23 貴族ボルデンの嫉妬(ボルデン視点)
SIDE ボルデン
(一体どうなっている――)
貴族の子息である男子生徒ボルデンは、苦々しい思いで教室の一角をにらんでいた。
つい最近まで【豚伯爵】と揶揄されていたはずの男――ガロン・アルガローダ。
彼の周りに、学園でも指折りの美少女たちが集っている。
可憐な伯爵令嬢ラフィーナ。
武闘派の令嬢騎士マナハ。
そして、元学園最強の女帝ミリエラまで。
彼女たちの華やかな笑顔が、ガロン一人だけに向けられている――。
信じがたい光景だった。
ボルデンは、このメルトノール魔法学園におけるスクールカーストの最上層部に位置する一人だ。

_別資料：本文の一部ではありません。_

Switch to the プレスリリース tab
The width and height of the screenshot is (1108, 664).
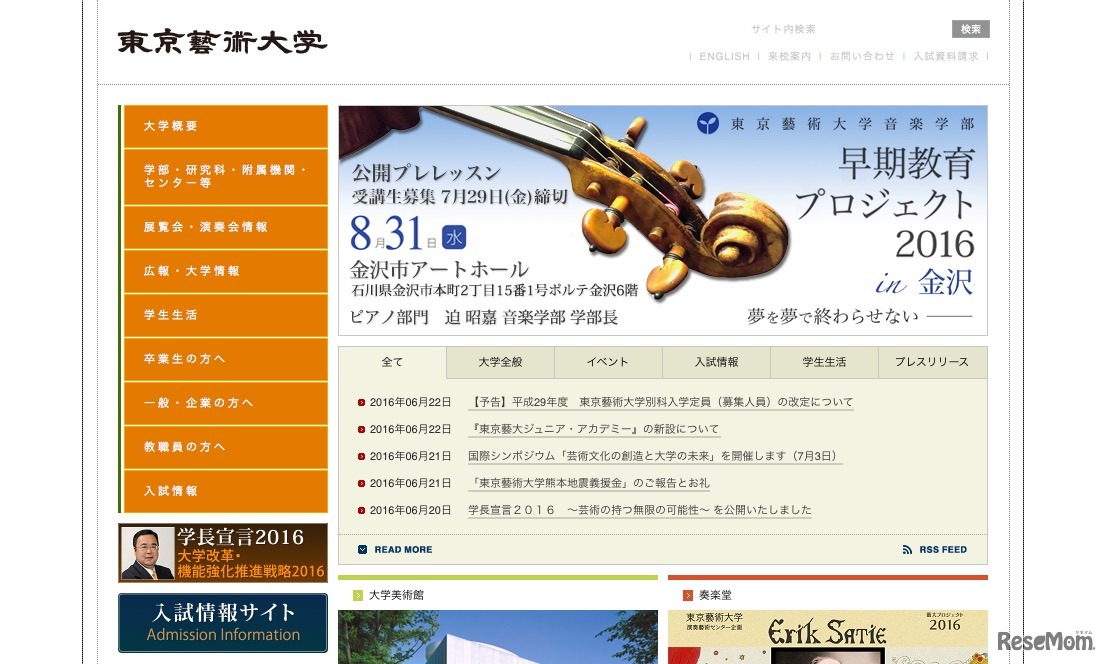point(931,362)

そんな自分ではなく、最下層のガロンが美少女たちに囲まれている。
その事実が、彼のプライドをひどく傷つけていた。
あり得ない。
あってはならない。
(くそ、なんであんなデブ野郎に……!)
ぎりっ、と奥歯を噛みしめる。
胸の内側でドス黒い嫉妬が渦巻いていた。
「ちっ……女帝にまぐれ勝ちしたくらいで調子に乗りやがって」
ボルデンは忌々しげに吐き捨てた。
「あいつらもあんな【豚伯爵】のどこがいいんだか」
「まったくですよ。ボルデンさんの方が、よほど彼女たちにふさわしい」
隣に立つ取り巻きの一人が、すかさず同意する。
「当然だ。家柄も、容姿も、実力も、俺の方が上のはず……!」
あのデブがヒーロー扱いされ、自分が目立っていない状況はどうにも許容できない。
クラスの主役として扱われるのは自分であって、断じてガロンごときではない。
近いうちにあの豚伯爵を叩きのめし、本来あるべき序列というものを思い出させてやる。
ボルデンは心の内で誓い、憎しみを込めてガロンをにらみつけたのだった――。
放課後の廊下は、授業を終えた生徒たちの喧騒で満ちていた。
ボルデンとその取り巻きたちは、晴れない鬱憤を抱えたまま、当てもなく歩いている。
何か面白いことはないか。
誰か、この腹の虫の居所が悪い状況を解消してくれるような、手頃な標的はいないか。
彼らの目は、そんな獲物を探してぎらついていた。
そのとき、一人の少女がボルデンの視界に入った。
長く尖った耳を持つ、線の細いエルフの少女だ。
名前はプラム。
確かエルフ枠の特待生だったか。
彼女は大きな魔導書を胸に抱え、一人で図書館へ向かっているようだった。
その姿は、いかにもか弱く、従順そうに見える。
ボルデンの口元が、意地悪く歪んだ。
「……おい、いい的を見つけたぜ」
取り巻きたちも主人の視線の先にいる少女を認め、卑しい笑みを浮かべる。
ボルデンたちは歩調を速め、プラムの行く手を阻むように立ちはだかった。
「きゃっ……!」
突然現れた男たちに、プラムは小さく悲鳴を上げる。
「おい、薄汚いエルフ」
ボルデンは見下すような視線を彼女に向けた。
「俺たちの靴が汚れたんだが、どうしてくれる?」
それは、かつてガロンがラフィーナに対して行ったと誤解された、理不尽な言いがかりそのものだった。
プラムは恐怖におびえ、蒼白な顔で後ずさる。
「わ、私……なにも……」
「ああ? 何か言い返したのか、今」
取り巻きの一人が威圧的に一歩前に出る。
周囲の生徒たちはこの騒ぎに気づいているようだが、誰もがボルデンたちを恐れ、遠巻きに見ているだけだ。
助け舟を出そうとする者は、一人もいない。
プラムの瞳に絶望の色が浮かぶ。
彼女は完全に孤立していた。
震える体で、ただ俯くことしかできない。
その無力な姿に、ボルデンは満足げな笑みを深めた。
このエルフを相手に、あの豚伯爵への鬱憤を存分に晴らしてやろう。
そう考えたボルデンがさらに手を伸ばそうとした、その時だった――。
「おい、何してるんだ」
豚のように太った男子生徒が咎めるような声と共に割って入ってきた。